**DATA FOR THIS TASK:**
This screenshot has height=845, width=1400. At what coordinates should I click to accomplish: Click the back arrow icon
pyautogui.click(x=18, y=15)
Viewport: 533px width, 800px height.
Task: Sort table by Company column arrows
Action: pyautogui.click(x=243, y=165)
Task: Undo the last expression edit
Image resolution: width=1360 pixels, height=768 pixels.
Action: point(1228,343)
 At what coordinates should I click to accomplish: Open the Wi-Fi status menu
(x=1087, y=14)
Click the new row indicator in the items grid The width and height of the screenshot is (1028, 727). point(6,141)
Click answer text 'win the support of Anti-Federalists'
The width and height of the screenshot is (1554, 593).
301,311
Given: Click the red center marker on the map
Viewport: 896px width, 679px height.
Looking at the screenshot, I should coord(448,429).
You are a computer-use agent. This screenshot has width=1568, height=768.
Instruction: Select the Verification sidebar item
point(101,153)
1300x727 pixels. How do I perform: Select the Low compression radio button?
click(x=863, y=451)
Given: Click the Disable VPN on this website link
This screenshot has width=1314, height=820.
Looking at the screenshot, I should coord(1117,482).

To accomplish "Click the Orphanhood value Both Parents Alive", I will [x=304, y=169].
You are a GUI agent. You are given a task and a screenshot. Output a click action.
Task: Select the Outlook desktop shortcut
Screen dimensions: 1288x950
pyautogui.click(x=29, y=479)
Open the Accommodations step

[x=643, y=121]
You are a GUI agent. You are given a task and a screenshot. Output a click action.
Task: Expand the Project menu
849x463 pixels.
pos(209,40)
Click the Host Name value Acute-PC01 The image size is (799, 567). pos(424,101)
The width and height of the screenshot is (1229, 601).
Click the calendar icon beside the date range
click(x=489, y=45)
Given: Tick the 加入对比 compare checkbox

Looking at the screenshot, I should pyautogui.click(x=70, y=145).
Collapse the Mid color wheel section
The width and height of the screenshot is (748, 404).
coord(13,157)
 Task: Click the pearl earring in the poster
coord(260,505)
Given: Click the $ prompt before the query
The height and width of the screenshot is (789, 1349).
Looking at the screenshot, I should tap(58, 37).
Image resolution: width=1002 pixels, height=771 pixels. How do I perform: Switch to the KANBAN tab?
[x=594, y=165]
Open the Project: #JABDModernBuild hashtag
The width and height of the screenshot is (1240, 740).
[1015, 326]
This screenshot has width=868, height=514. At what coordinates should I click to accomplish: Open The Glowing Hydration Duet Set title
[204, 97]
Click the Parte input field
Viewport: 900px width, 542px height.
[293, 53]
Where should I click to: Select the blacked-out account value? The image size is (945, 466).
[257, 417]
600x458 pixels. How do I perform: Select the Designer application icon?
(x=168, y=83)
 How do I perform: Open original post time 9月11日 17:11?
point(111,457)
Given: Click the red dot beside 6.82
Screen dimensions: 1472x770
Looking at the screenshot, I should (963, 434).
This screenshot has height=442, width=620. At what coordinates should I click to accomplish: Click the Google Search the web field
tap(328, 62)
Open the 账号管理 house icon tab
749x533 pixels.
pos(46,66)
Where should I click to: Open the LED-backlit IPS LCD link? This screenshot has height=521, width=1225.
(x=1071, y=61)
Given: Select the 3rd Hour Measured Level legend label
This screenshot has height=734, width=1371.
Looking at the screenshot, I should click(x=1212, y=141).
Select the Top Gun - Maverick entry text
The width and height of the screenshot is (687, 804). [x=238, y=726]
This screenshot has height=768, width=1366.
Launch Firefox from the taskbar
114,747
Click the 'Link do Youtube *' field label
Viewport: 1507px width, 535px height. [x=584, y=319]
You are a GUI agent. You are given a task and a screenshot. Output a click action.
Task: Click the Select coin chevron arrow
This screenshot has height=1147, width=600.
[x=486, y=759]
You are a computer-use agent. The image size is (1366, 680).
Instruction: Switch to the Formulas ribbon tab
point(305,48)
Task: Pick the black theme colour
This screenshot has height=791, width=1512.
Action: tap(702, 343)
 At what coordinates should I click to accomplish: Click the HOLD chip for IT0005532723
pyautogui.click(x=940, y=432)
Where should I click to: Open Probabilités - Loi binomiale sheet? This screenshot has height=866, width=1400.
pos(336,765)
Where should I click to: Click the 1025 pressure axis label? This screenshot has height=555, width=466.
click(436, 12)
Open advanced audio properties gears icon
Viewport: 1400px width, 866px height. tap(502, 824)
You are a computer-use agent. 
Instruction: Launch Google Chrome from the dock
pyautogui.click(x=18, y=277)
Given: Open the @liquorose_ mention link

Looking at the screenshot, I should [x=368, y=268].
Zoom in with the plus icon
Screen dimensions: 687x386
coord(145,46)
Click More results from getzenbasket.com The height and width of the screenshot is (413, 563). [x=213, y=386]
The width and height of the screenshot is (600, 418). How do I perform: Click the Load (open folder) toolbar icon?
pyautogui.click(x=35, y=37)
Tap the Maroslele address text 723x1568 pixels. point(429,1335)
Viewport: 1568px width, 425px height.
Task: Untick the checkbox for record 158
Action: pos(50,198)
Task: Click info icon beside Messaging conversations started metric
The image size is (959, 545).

**WHAT THE TASK ASKS:** Write out all of the records exactly as they stand above.

**REPLY:**
This screenshot has height=845, width=1400. At what coordinates should I click to accomplish: Click the back arrow icon
pyautogui.click(x=18, y=15)
Viewport: 533px width, 800px height.
Task: Sort table by Company column arrows
Action: pyautogui.click(x=243, y=165)
Task: Undo the last expression edit
Image resolution: width=1360 pixels, height=768 pixels.
Action: point(1228,343)
 At what coordinates should I click to accomplish: Open the Wi-Fi status menu
(x=1087, y=14)
Click the new row indicator in the items grid The width and height of the screenshot is (1028, 727). point(6,141)
Click answer text 'win the support of Anti-Federalists'
The width and height of the screenshot is (1554, 593).
301,311
Given: Click the red center marker on the map
Viewport: 896px width, 679px height.
Looking at the screenshot, I should coord(448,429).
You are a computer-use agent. This screenshot has width=1568, height=768.
Instruction: Select the Verification sidebar item
point(101,153)
1300x727 pixels. How do I perform: Select the Low compression radio button?
click(x=863, y=451)
Given: Click the Disable VPN on this website link
This screenshot has width=1314, height=820.
Looking at the screenshot, I should coord(1117,482).

To accomplish "Click the Orphanhood value Both Parents Alive", I will [x=304, y=169].
You are a GUI agent. You are given a task and a screenshot. Output a click action.
Task: Select the Outlook desktop shortcut
Screen dimensions: 1288x950
pyautogui.click(x=29, y=479)
Open the Accommodations step

[x=643, y=121]
You are a GUI agent. You are given a task and a screenshot. Output a click action.
Task: Expand the Project menu
849x463 pixels.
pos(209,40)
Click the Host Name value Acute-PC01 The image size is (799, 567). pos(424,101)
The width and height of the screenshot is (1229, 601).
Click the calendar icon beside the date range
click(x=489, y=45)
Given: Tick the 加入对比 compare checkbox

Looking at the screenshot, I should pyautogui.click(x=70, y=145).
Collapse the Mid color wheel section
The width and height of the screenshot is (748, 404).
coord(13,157)
 Task: Click the pearl earring in the poster
coord(260,505)
Given: Click the $ prompt before the query
The height and width of the screenshot is (789, 1349).
Looking at the screenshot, I should tap(58, 37).
Image resolution: width=1002 pixels, height=771 pixels. How do I perform: Switch to the KANBAN tab?
[x=594, y=165]
Open the Project: #JABDModernBuild hashtag
The width and height of the screenshot is (1240, 740).
[1015, 326]
This screenshot has width=868, height=514. At what coordinates should I click to accomplish: Open The Glowing Hydration Duet Set title
[204, 97]
Click the Parte input field
Viewport: 900px width, 542px height.
[293, 53]
Where should I click to: Select the blacked-out account value? The image size is (945, 466).
[257, 417]
600x458 pixels. How do I perform: Select the Designer application icon?
(x=168, y=83)
 How do I perform: Open original post time 9月11日 17:11?
point(111,457)
Given: Click the red dot beside 6.82
Screen dimensions: 1472x770
Looking at the screenshot, I should (963, 434).
This screenshot has height=442, width=620. At what coordinates should I click to accomplish: Click the Google Search the web field
tap(328, 62)
Open the 账号管理 house icon tab
749x533 pixels.
pos(46,66)
Where should I click to: Open the LED-backlit IPS LCD link? This screenshot has height=521, width=1225.
(x=1071, y=61)
Given: Select the 3rd Hour Measured Level legend label
This screenshot has height=734, width=1371.
Looking at the screenshot, I should click(x=1212, y=141).
Select the Top Gun - Maverick entry text
The width and height of the screenshot is (687, 804). [x=238, y=726]
This screenshot has height=768, width=1366.
Launch Firefox from the taskbar
114,747
Click the 'Link do Youtube *' field label
Viewport: 1507px width, 535px height. [x=584, y=319]
You are a GUI agent. You are given a task and a screenshot. Output a click action.
Task: Click the Select coin chevron arrow
This screenshot has height=1147, width=600.
[x=486, y=759]
You are a computer-use agent. The image size is (1366, 680).
Instruction: Switch to the Formulas ribbon tab
point(305,48)
Task: Pick the black theme colour
This screenshot has height=791, width=1512.
Action: tap(702, 343)
 At what coordinates should I click to accomplish: Click the HOLD chip for IT0005532723
pyautogui.click(x=940, y=432)
Where should I click to: Open Probabilités - Loi binomiale sheet? This screenshot has height=866, width=1400.
pos(336,765)
Where should I click to: Click the 1025 pressure axis label? This screenshot has height=555, width=466.
click(436, 12)
Open advanced audio properties gears icon
Viewport: 1400px width, 866px height. tap(502, 824)
You are a computer-use agent. 
Instruction: Launch Google Chrome from the dock
pyautogui.click(x=18, y=277)
Given: Open the @liquorose_ mention link

Looking at the screenshot, I should [x=368, y=268].
Zoom in with the plus icon
Screen dimensions: 687x386
coord(145,46)
Click More results from getzenbasket.com The height and width of the screenshot is (413, 563). [x=213, y=386]
The width and height of the screenshot is (600, 418). How do I perform: Click the Load (open folder) toolbar icon?
pyautogui.click(x=35, y=37)
Tap the Maroslele address text 723x1568 pixels. point(429,1335)
Viewport: 1568px width, 425px height.
Task: Untick the checkbox for record 158
Action: pos(50,198)
Task: Click info icon beside Messaging conversations started metric
The image size is (959, 545).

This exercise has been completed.